What to produce: Recast the data from the line with "Task: Enable Scroll All Windows checkbox" through the end of the data as a numbered list, omitting blank lines and leaving out the pictures.

━━ Record list

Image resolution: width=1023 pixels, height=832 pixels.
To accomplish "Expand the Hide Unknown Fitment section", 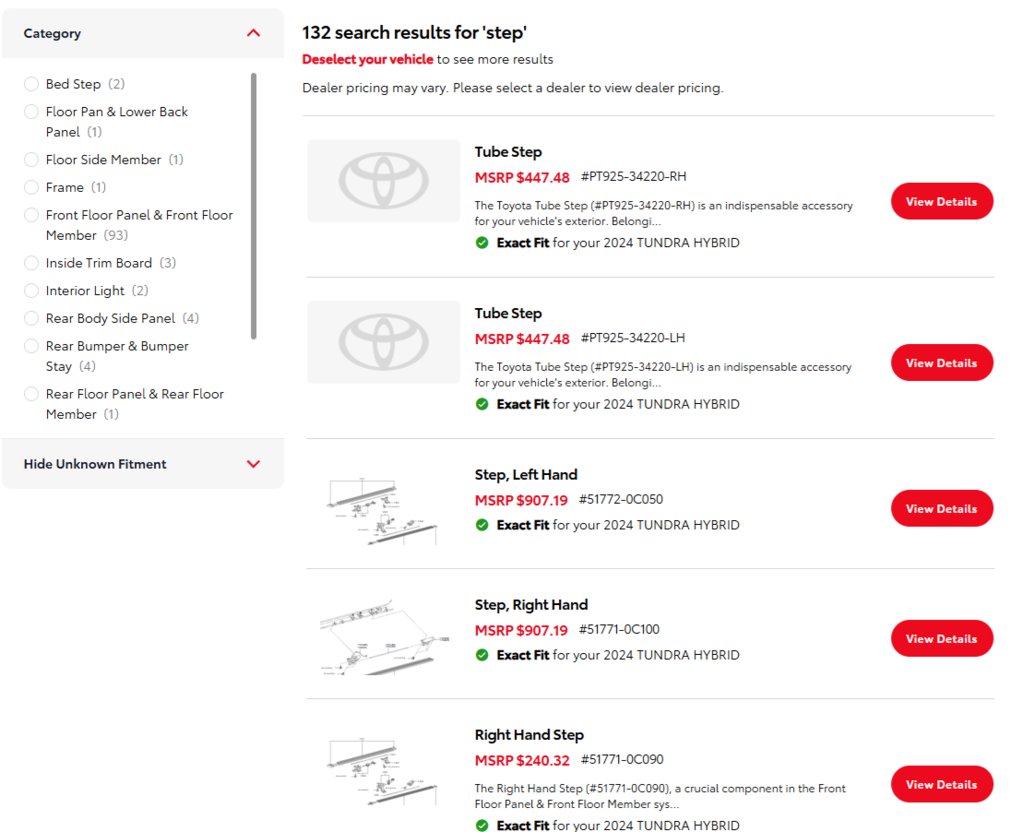I will [x=253, y=464].
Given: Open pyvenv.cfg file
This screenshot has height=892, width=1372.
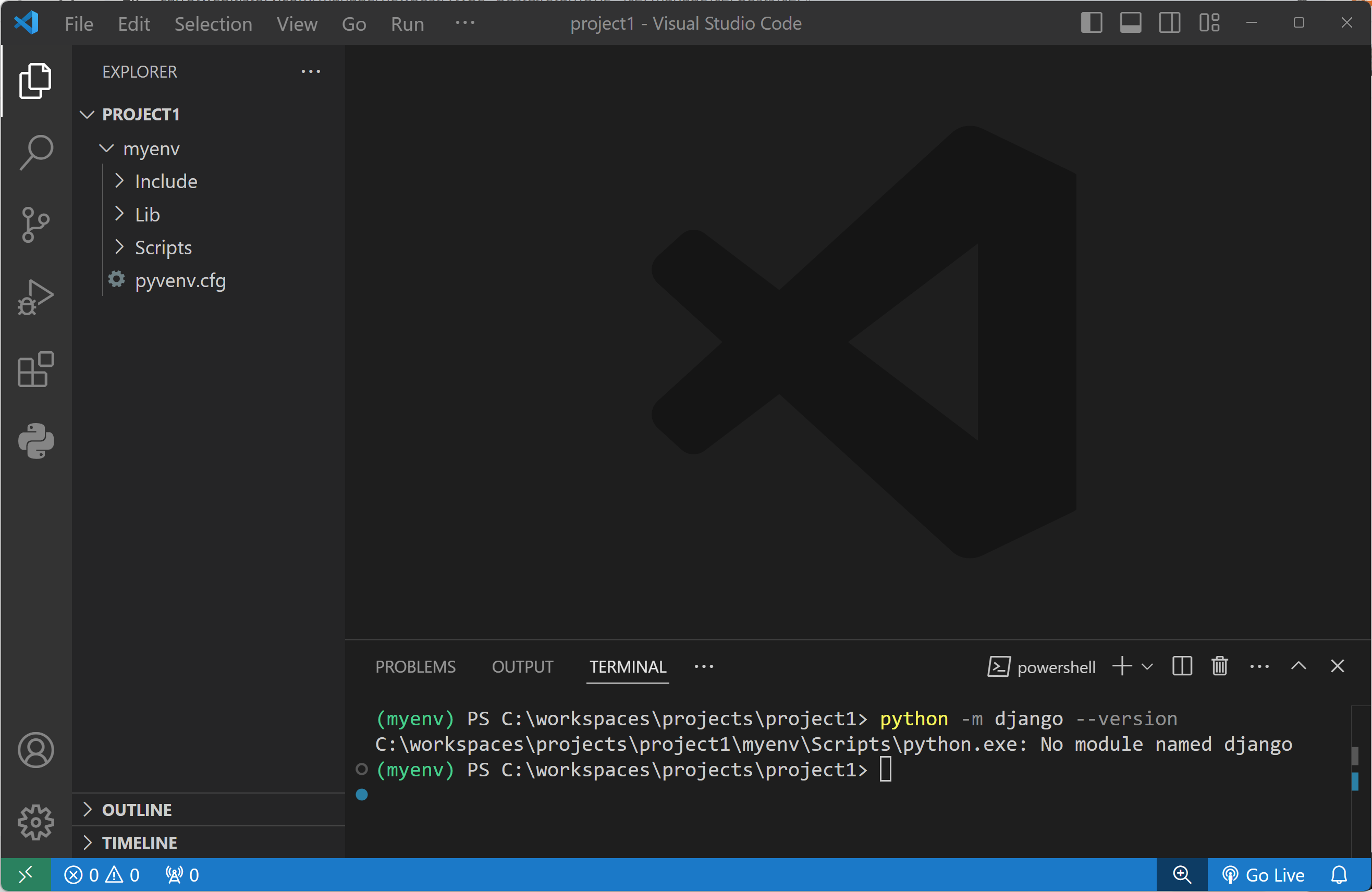Looking at the screenshot, I should (x=180, y=281).
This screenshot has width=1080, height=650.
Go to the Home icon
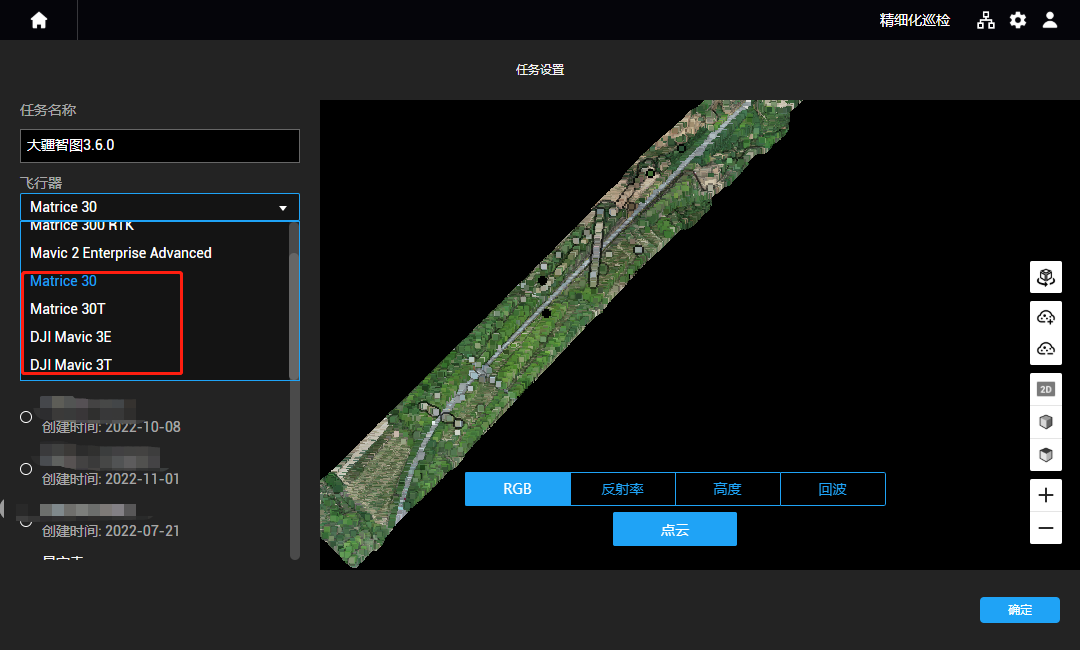(x=39, y=20)
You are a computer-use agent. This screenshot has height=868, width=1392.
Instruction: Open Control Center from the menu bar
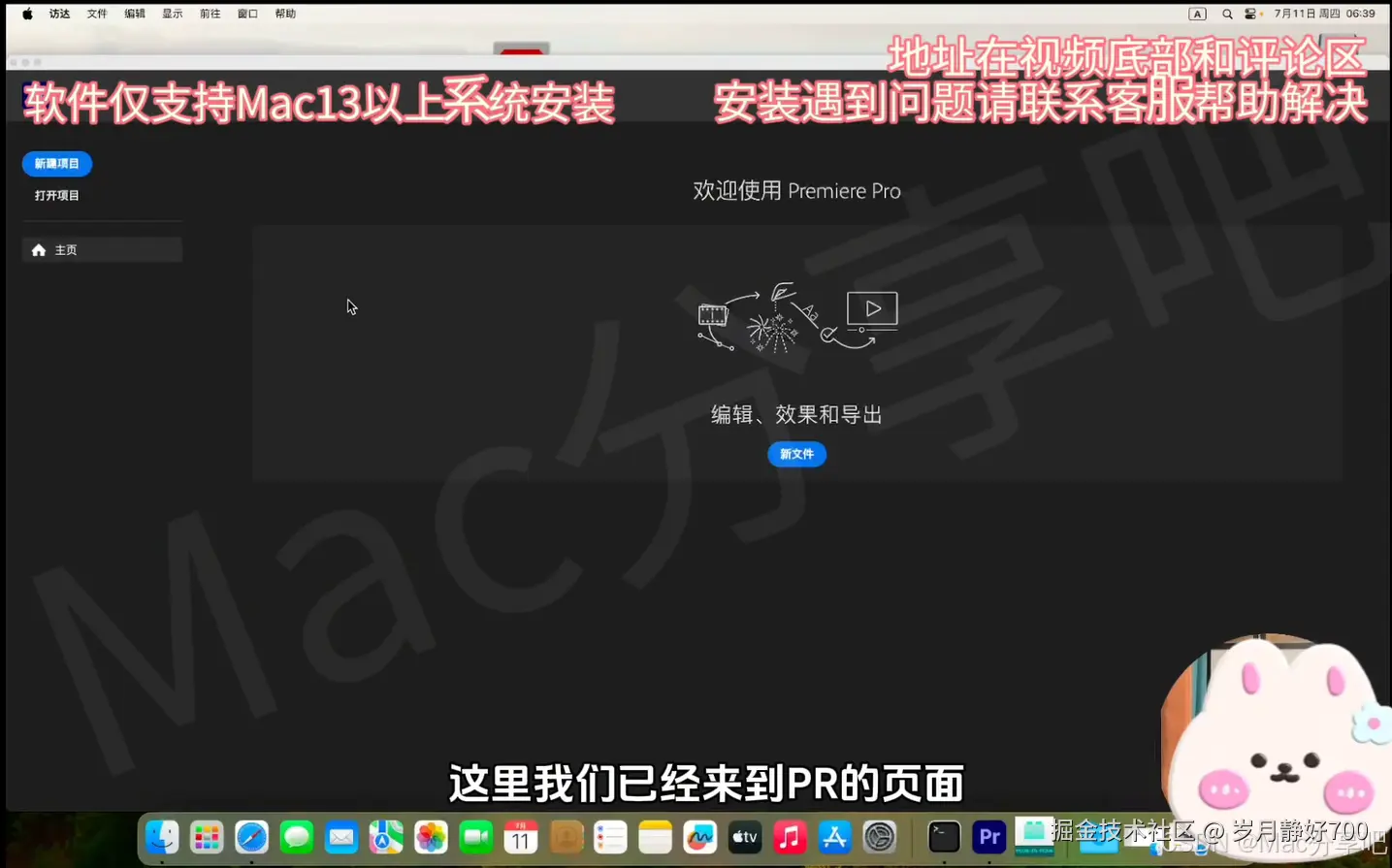(x=1250, y=13)
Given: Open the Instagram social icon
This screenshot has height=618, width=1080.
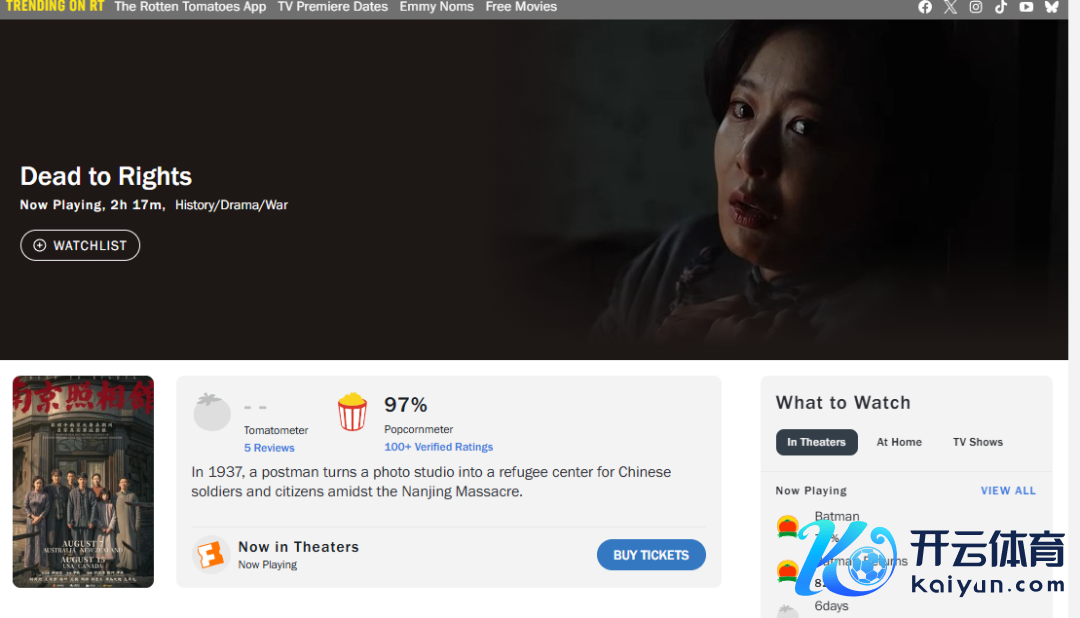Looking at the screenshot, I should (976, 7).
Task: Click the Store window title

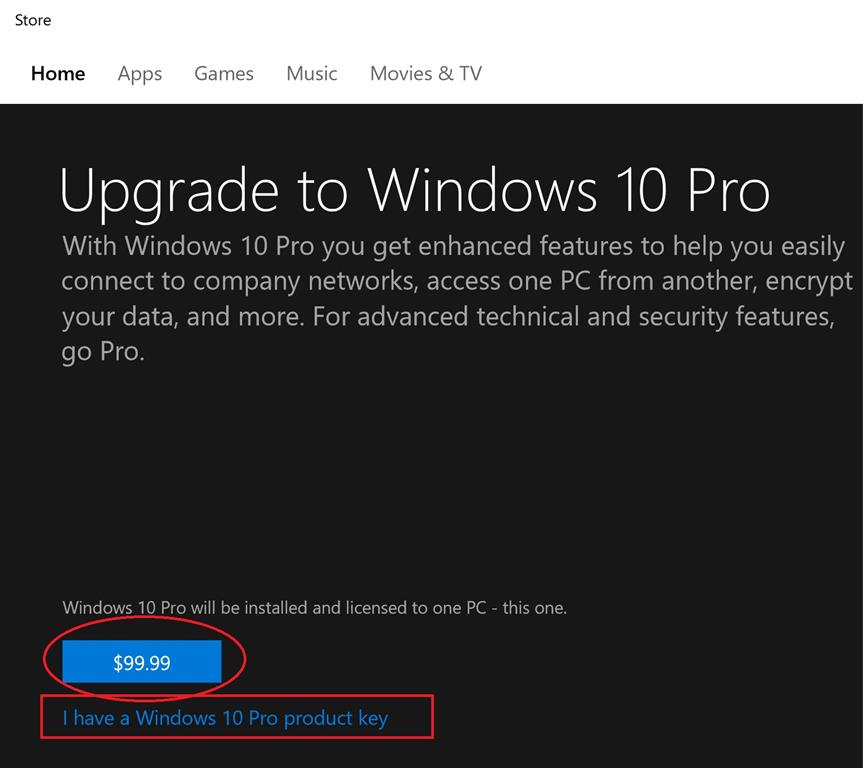Action: pyautogui.click(x=33, y=20)
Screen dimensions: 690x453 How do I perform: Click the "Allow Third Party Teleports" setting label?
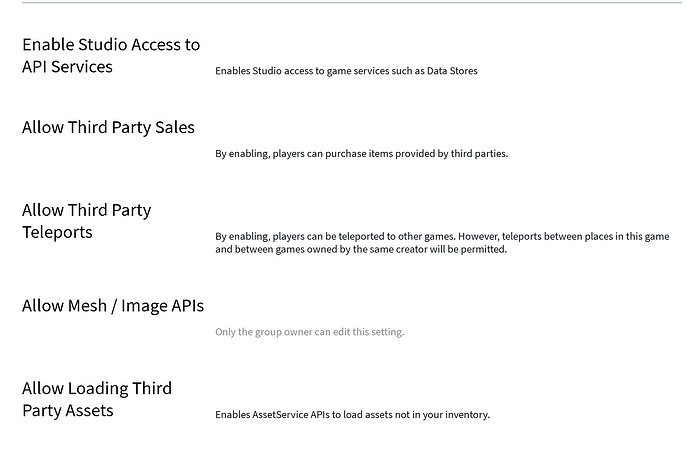86,221
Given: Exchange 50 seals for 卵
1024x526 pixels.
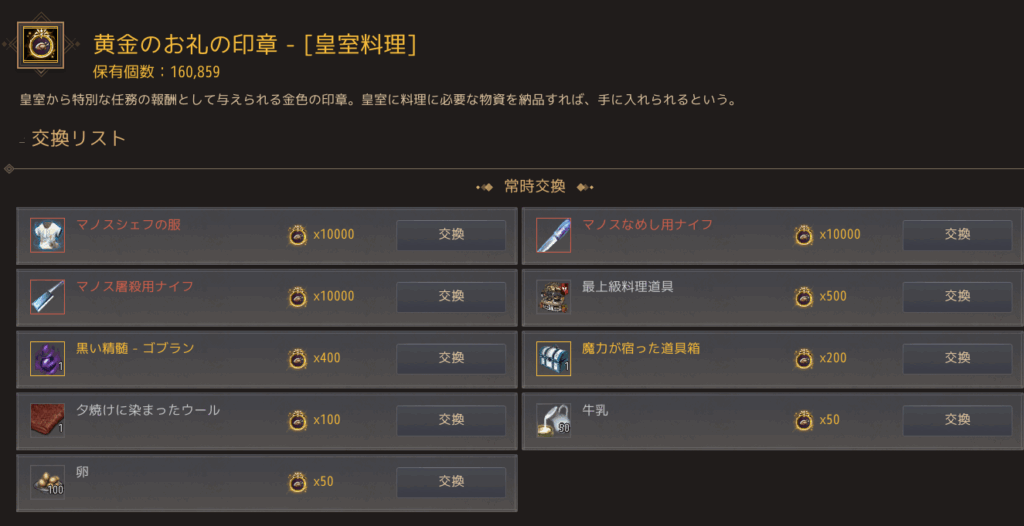Looking at the screenshot, I should pos(451,482).
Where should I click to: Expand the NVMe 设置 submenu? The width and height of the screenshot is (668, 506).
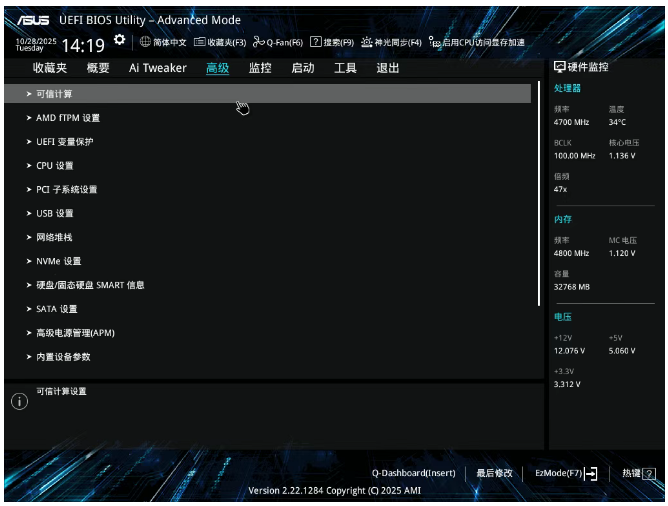tap(59, 261)
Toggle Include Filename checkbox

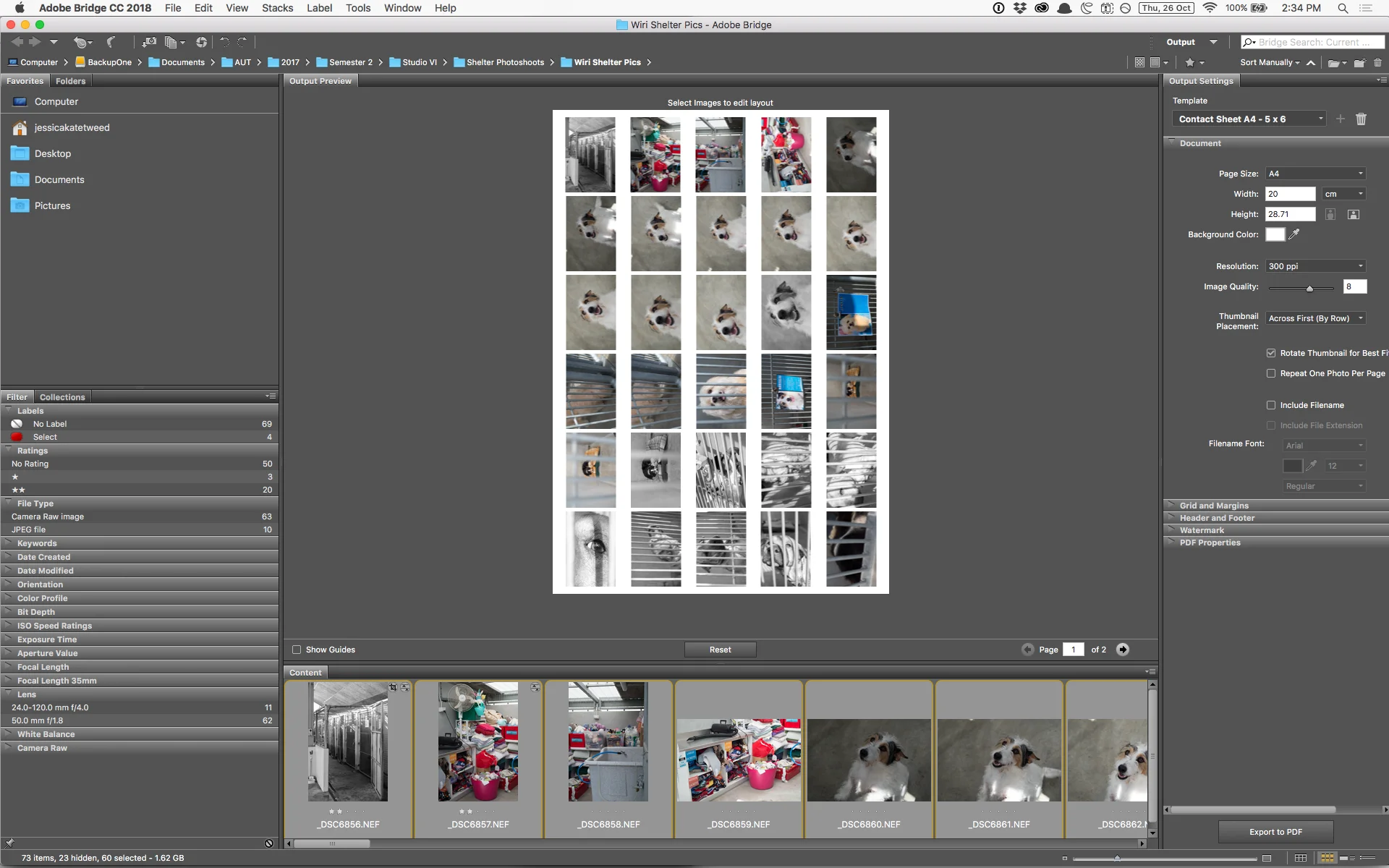[x=1271, y=405]
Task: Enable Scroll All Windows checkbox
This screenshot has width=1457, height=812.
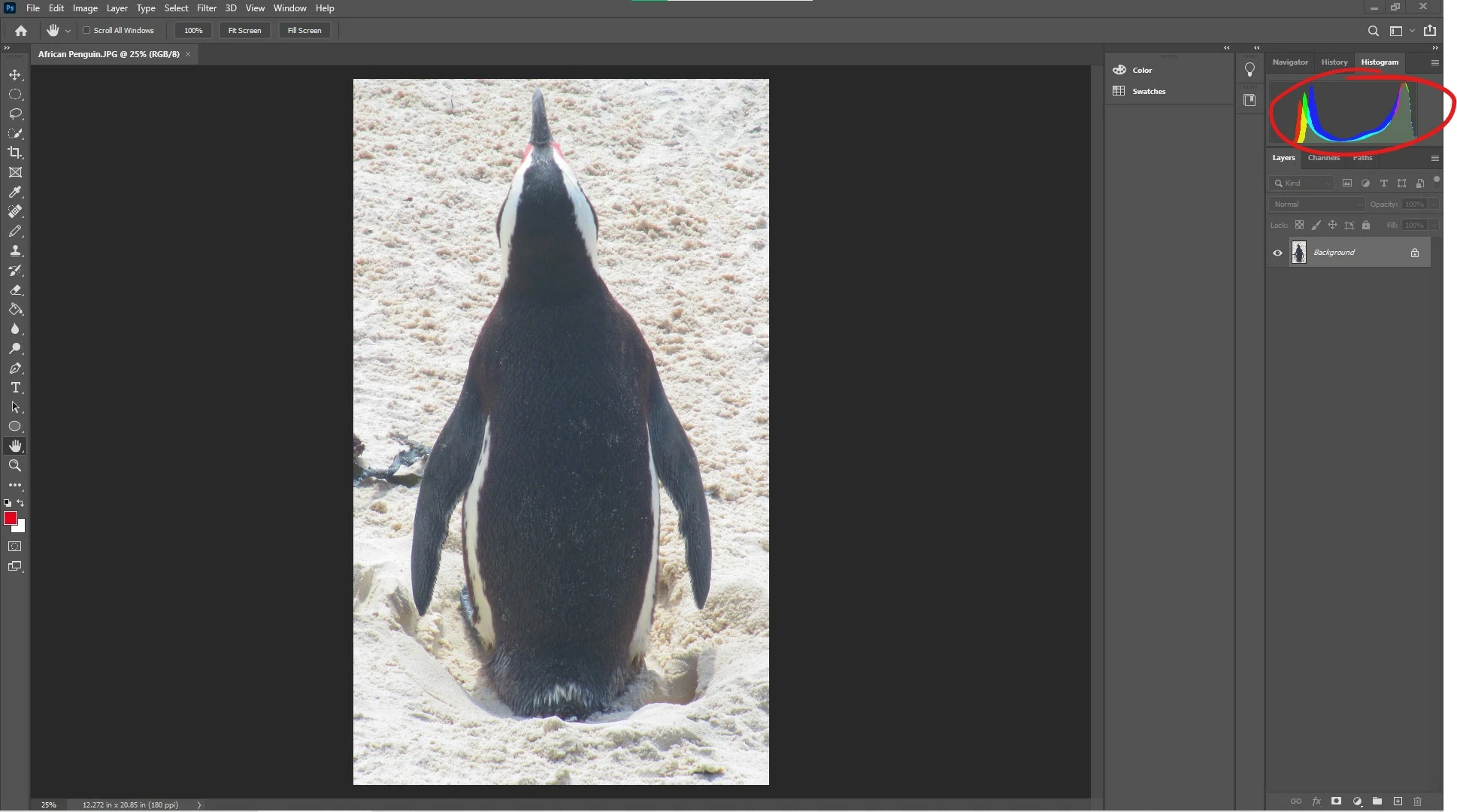Action: pos(86,31)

━━━━

Output of the exercise:
1. Task: Enable Scroll All Windows checkbox
2. This screenshot has width=1457, height=812.
3. Action: pos(86,31)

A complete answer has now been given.